Case ID: ad2d_300/html/1101-01.html
Source: Caselaw Access Project
Author: {"author": "", "license": "Public Domain", "url": "https://static.case.law/"}
Date Created: 2024-08-24T03:29:51.129683

The People of the State of New York, Respondent, v John J. Hawkins, Appellant.
    [752 NYS2d 497]
   —Appeal from a judgment of Ontario County Court (Doran, J.), entered May 16, 2001, convicting defendant after a jury trial of, inter alia, criminal possession of a controlled substance in the third degree (two counts).

It is hereby ordered that the judgment so appealed from be and the same hereby is unanimously affirmed.

Memorandum: Defendant appeals from a judgment convicting him following a jury trial of, inter alia, two counts of criminal possession of a controlled substance in the third degree (Penal Law § 220.16 [1], [12]). We reject the contention of defendant that his conviction with respect to those counts is not supported by legally sufficient evidence. Although defendant moved to dismiss those counts of the indictment on that ground at the close of the People’s case, he failed to renew his motion after presenting evidence and thus waived subsequent review of that issue (see People v Hines, 97 NY2d 56, 61, rearg denied 97 NY2d 678; see also People v Kerner, 299 AD2d 913).

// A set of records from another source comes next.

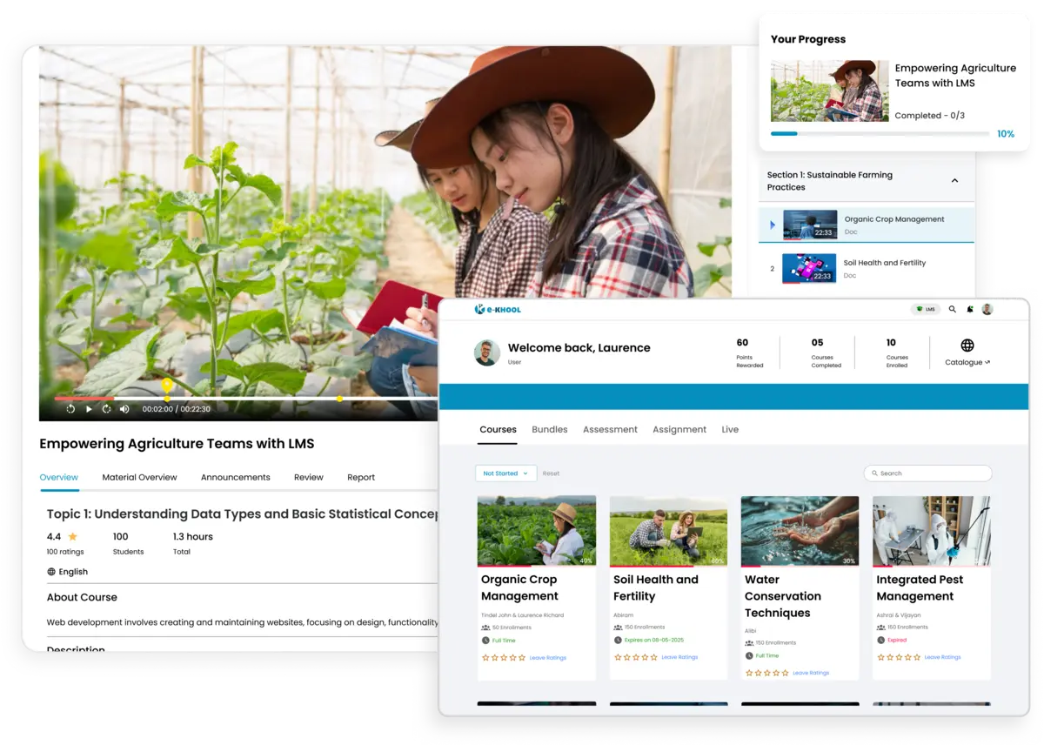This screenshot has height=745, width=1044.
Task: Expand the Catalogue dropdown chevron
Action: tap(988, 362)
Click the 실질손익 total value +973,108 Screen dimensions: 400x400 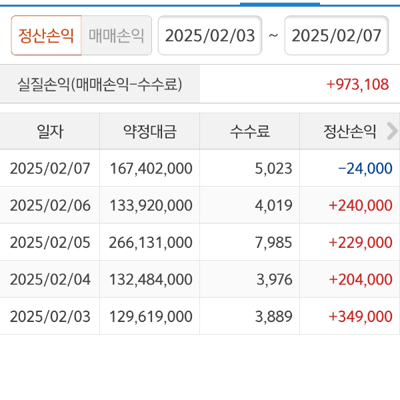click(x=357, y=84)
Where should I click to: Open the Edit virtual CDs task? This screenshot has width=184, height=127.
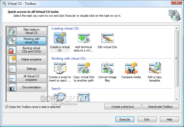pos(107,38)
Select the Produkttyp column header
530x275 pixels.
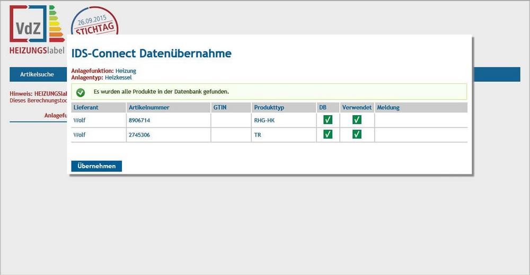pos(269,107)
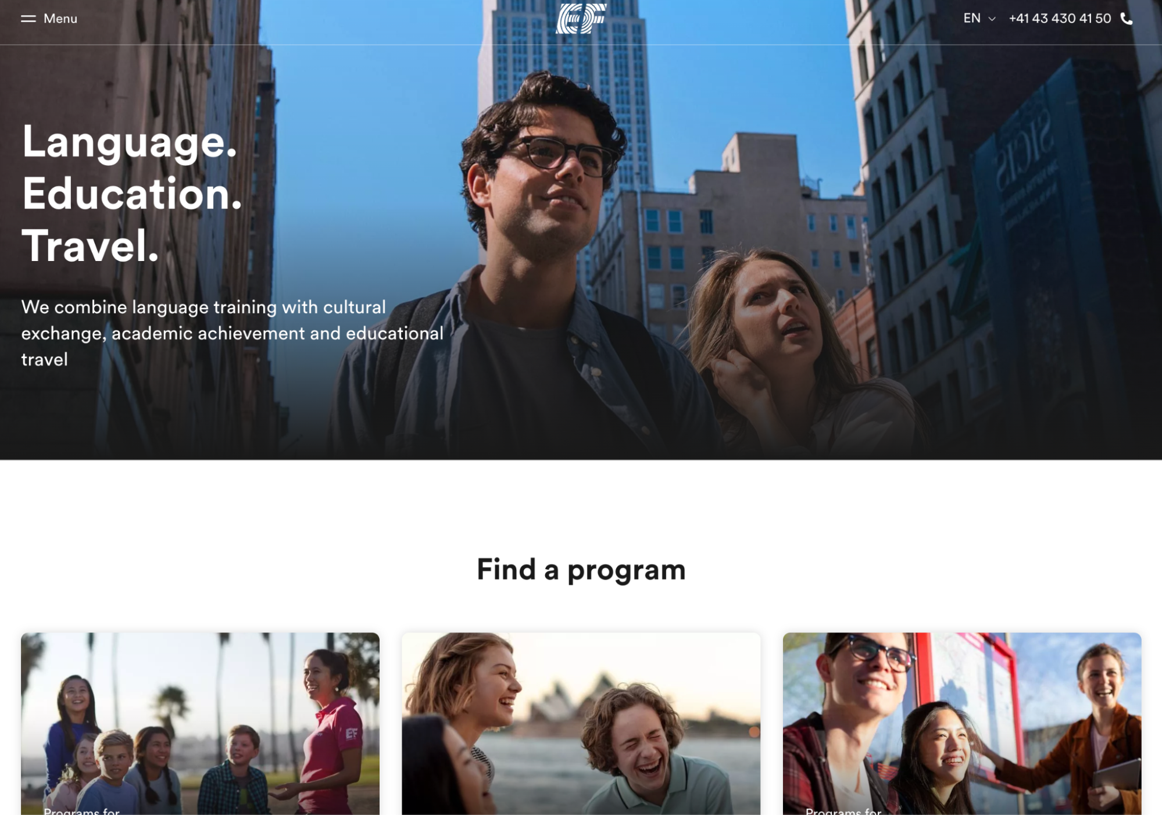Image resolution: width=1162 pixels, height=815 pixels.
Task: Select the EN language label
Action: pos(972,18)
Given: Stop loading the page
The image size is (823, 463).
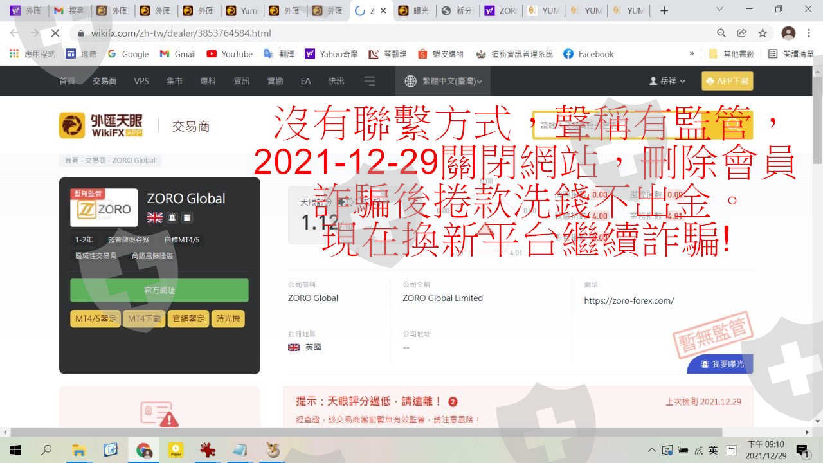Looking at the screenshot, I should coord(55,33).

Contrary to defendant’s further contention, the verdict with respect to those counts of the indictment is not against the weight of the evidence (see generally People v Bleakley, 69 NY2d 490, 495). The People established that, upon executing a search warrant at defendant’s residence, the police found defendant next to a metal box containing a dish with cocaine residue. The box also contained a scale, razor blades, a plastic screening device and a cutting agent known as inositol, items that the police testified are commonly used in the preparation of cocaine for distribution. Additionally, the officers located 38 bags of cocaine behind a loose brick in the alley wall next to defendant’s residence, and the People presented evidence that the alley was accessible only from defendant’s kitchen or from a parking lot in the rear of the residence. The entrance from the parking lot, however, was blocked by trash cans and trash bags, making access into the alley from any location other than defendant’s kitchen “very difficult and therefore highly improbable” (People v Powell, 209 AD2d 879, 881, lv denied 84 NY2d 1037). Thus, the People established that defendant exercised “a sufficient level of control over the area in which the contraband [was] found” (People v Manini, 79 NY2d 561, 573). Although the evidence supports the theory that defendant’s roommate may have also possessed the cocaine, “possession, even if joint, is still possession” (People v Torres, 68 NY2d 677, 679; see People v Maye, 206 AD2d 846; People v Myrick, 203 AD2d 902, 903). Present — Green, J.P., Pine, Hurlbutt, Burns and Gorski, JJ.